Acabo de retornar a la natación, luego de algunas semanas en que mi actividad física se redujo al mínimo. Y no por flojera, déjenme aclarar. Sino porque una antipática y dolorosa contractura muscular en la zona lumbar, derivada de unas hernias que contraje hace varios años por levantar pesas sin calentar ni estirar, me asaltó de súbito. 

En realidad, si me preguntan, gracias a ellas, a las hernias, es decir, es que me puse a nadar. Y dejé el gimnasio, claro. Así, con las mismas y por recomendación de los médicos, me matriculé en Aqualab, una conocida academia de natación ubicada en San Isidro. Y al principio, adivinarán, como todo deporte que se retoma después de lustros, me cansaba a los pocos segundos y con las primeras brazadas. Tenía que parar a cada rato, sin aire en los pulmones, con los brazos en jarra y las manos a la cintura, viendo a través de mis lentes especiales para sumergirme, marca Speedo o Arena, da igual, cómo me iban pasando, como si fuese un poste, los otros nadadores.

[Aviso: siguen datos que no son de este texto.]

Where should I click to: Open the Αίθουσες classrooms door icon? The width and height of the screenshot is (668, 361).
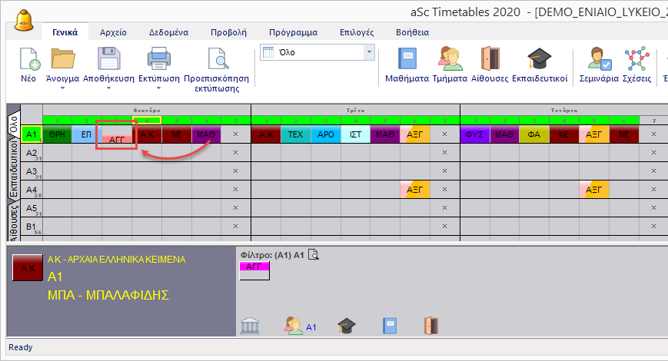(x=490, y=60)
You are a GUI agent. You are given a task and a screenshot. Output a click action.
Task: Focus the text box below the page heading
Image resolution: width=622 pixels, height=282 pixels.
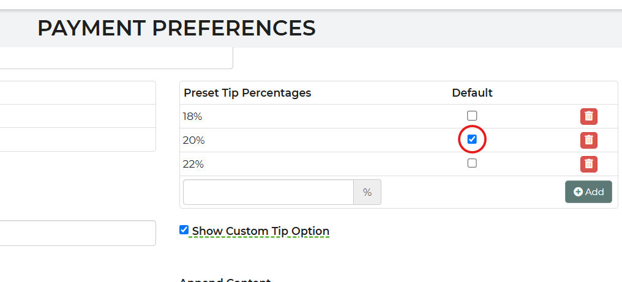116,58
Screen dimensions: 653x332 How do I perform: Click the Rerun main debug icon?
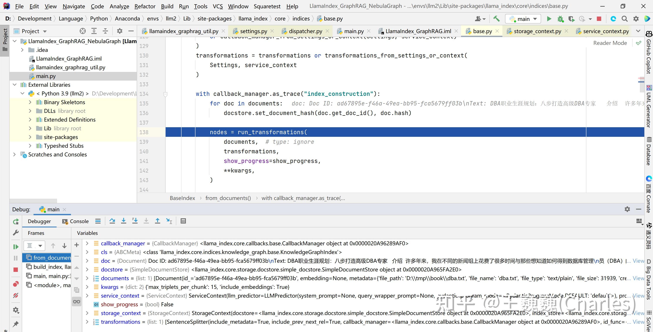pos(16,221)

Pero claro. Como en toda rutina física, con el tiempo y la práctica periódica fui abandonando ese estado calamitoso y humillante, y fui logrando más resistencia y avance y velocidad. Eso sí. Tampoco me malinterpreten, y vayan a pensar que estoy apto para una competencia, o algo por el estilo. De ninguna manera. Estoy lejísimos de eso. Pues así como algunos nadan a ‘velocidad crucero’, yo voy a ‘velocidad peque-peque’, digamos, si acaso cabe la metáfora. Y pongo por testigo a mi vecino de página, Mirko Lauer, quien es un veterano nadador y con quien me ha tocado, dicho sea de paso, compartir carril en más de una oportunidad. Él siempre a mi izquierda, y yo siempre a su derecha, aunque suene a símil ideológico.

Como ven. He mejorado, pero no le llego ni a la punta de la aleta a Michael Phelps, quien se mueve con la velocidad de un látigo gracias a la potencia de su inigualable patada de delfín. Y bueno. Tampoco estoy en el plan de controlar mis distancias o de batir mis propios récords, como hacen otros. Por eso, cuando me preguntan cuántos metros nado o cuántas piscinas me hago, no sé qué responder. Porque no tengo la menor idea, la verdad. Pues yo nado cuarenta y cinco minutos, y a mi aire. 

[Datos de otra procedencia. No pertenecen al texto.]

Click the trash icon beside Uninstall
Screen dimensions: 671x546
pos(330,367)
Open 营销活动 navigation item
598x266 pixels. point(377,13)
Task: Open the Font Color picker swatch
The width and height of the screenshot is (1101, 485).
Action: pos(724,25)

Pero a lo que iba. Los resultados de esta costumbre de nadar unas tres veces a la semana, han sido, además de saludables, gananciosos. Los resultados saludables, son los más obvios. La natación limpia los pulmones, mejora nuestra capacidad cardiorrespiratoria, sube el estado de ánimo, reduce el estrés, tonifica y estira los músculos, y esas cosas. Los otros efectos benéficos tienen que ver más bien con el interior de uno mismo. 

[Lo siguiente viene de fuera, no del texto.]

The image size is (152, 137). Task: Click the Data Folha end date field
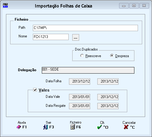tap(108, 81)
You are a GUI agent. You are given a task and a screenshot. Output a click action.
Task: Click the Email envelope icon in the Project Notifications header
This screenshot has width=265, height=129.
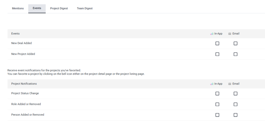230,84
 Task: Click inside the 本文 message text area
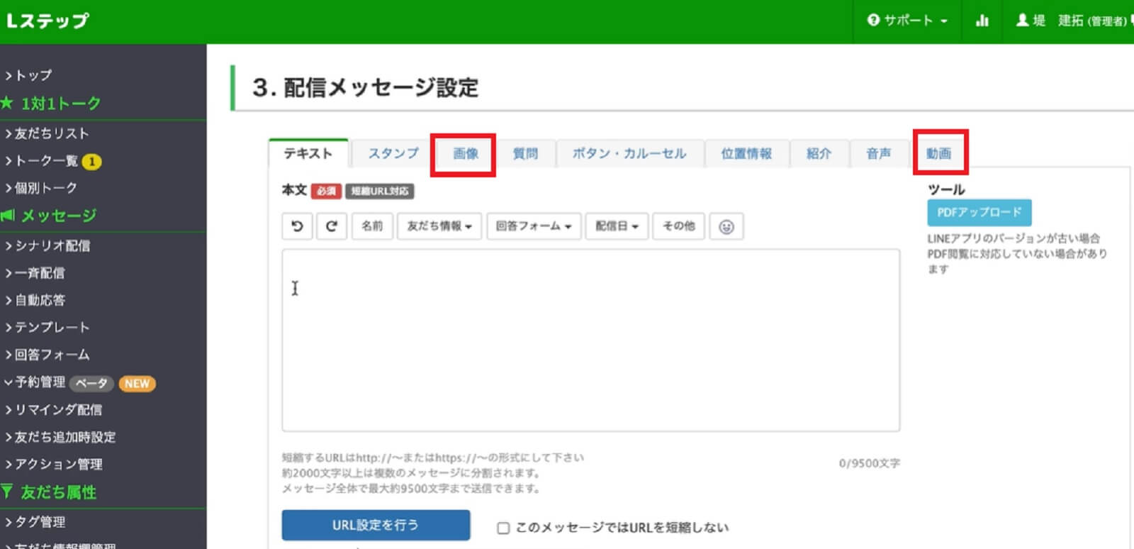tap(590, 340)
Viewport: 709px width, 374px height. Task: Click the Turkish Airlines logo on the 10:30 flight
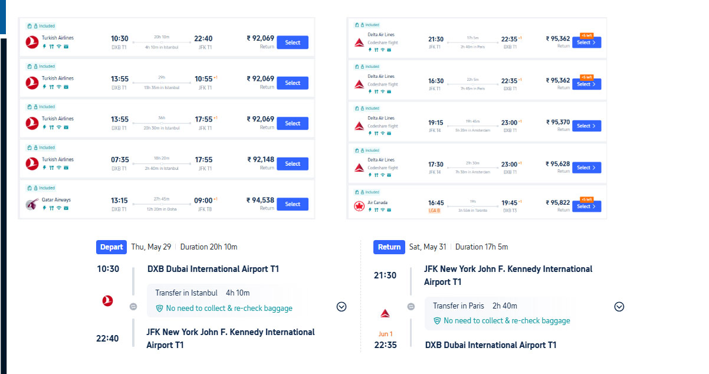(31, 41)
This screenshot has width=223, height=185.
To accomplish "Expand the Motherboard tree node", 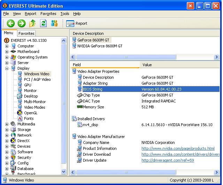I will 7,52.
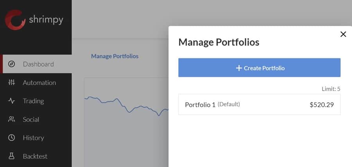The width and height of the screenshot is (352, 167).
Task: Navigate to the Social section
Action: click(x=31, y=119)
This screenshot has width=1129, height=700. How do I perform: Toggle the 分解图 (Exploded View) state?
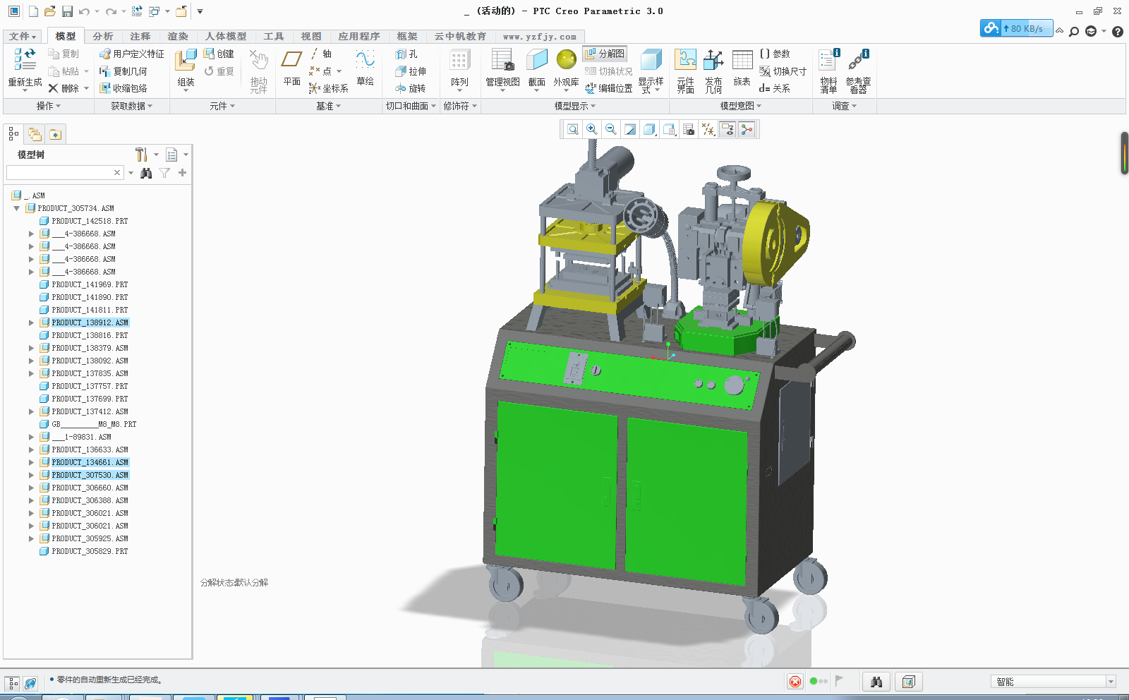point(604,53)
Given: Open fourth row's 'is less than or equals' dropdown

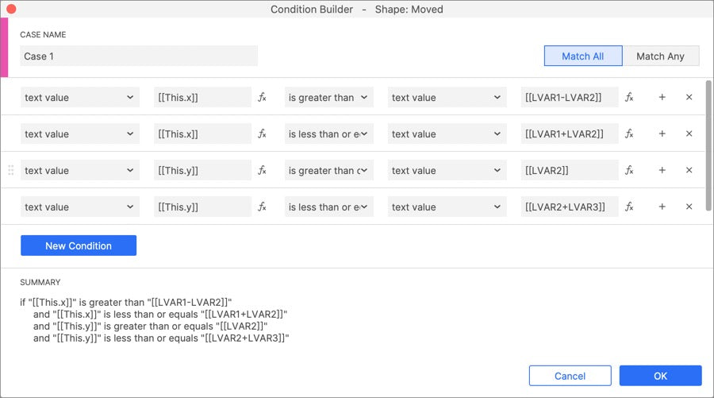Looking at the screenshot, I should coord(328,207).
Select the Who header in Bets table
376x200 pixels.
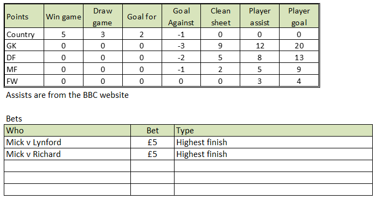pyautogui.click(x=67, y=131)
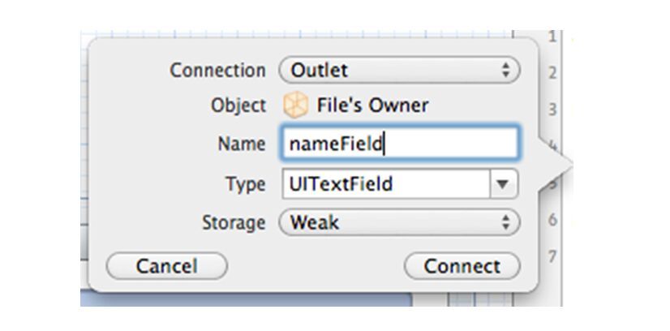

Y es que, ese momento de soledad, en el que uno avanza venciendo la resistencia del agua de la piscina, sirve para pensar en todo, o en nada, para revisar la propia existencia, para darle forma a proyectos que dan vueltas en la cabeza, para darle un ritmo a la vida, para meditar en el aquí y ahora, para tomar decisiones. Y así. Porque nadar propicia y fomenta la abstracción y la reflexión, así como irradia en uno la sensación de plenitud. 

El escritor Haruki Murakami incluso ha escrito un magnífico libro sobre la influencia que ha tenido, en su caso, el jogging y correr maratones en su vida como narrador y en su obra. Es más. Llega a afirmar que la mayoría de lo que sabe sobre la escritura lo ha ido aprendiendo corriendo por la calle cada mañana. “Escribir honestamente sobre el hecho de correr es también (en cierta medida) escribir honestamente sobre mí”, dice en De qué hablo cuando hablo de correr. 

Y nuestro Nobel de Literatura, Mario Vargas Llosa, en un artículo escrito en 1979 titulado Correr, placer intelectual, en el que describe cómo descubrió los beneficios y adicciones del footing a los treinta y ocho años, señala que, “tarde o temprano la gente tendrá que convencerse que, como leer un gran libro, correr –o nadar, patear una pelota, jugar al tenis o saltar en paracaídas– es, también, una fuente de conocimiento, un combustible para las ideas y un cómplice de la imaginación”. Pues eso.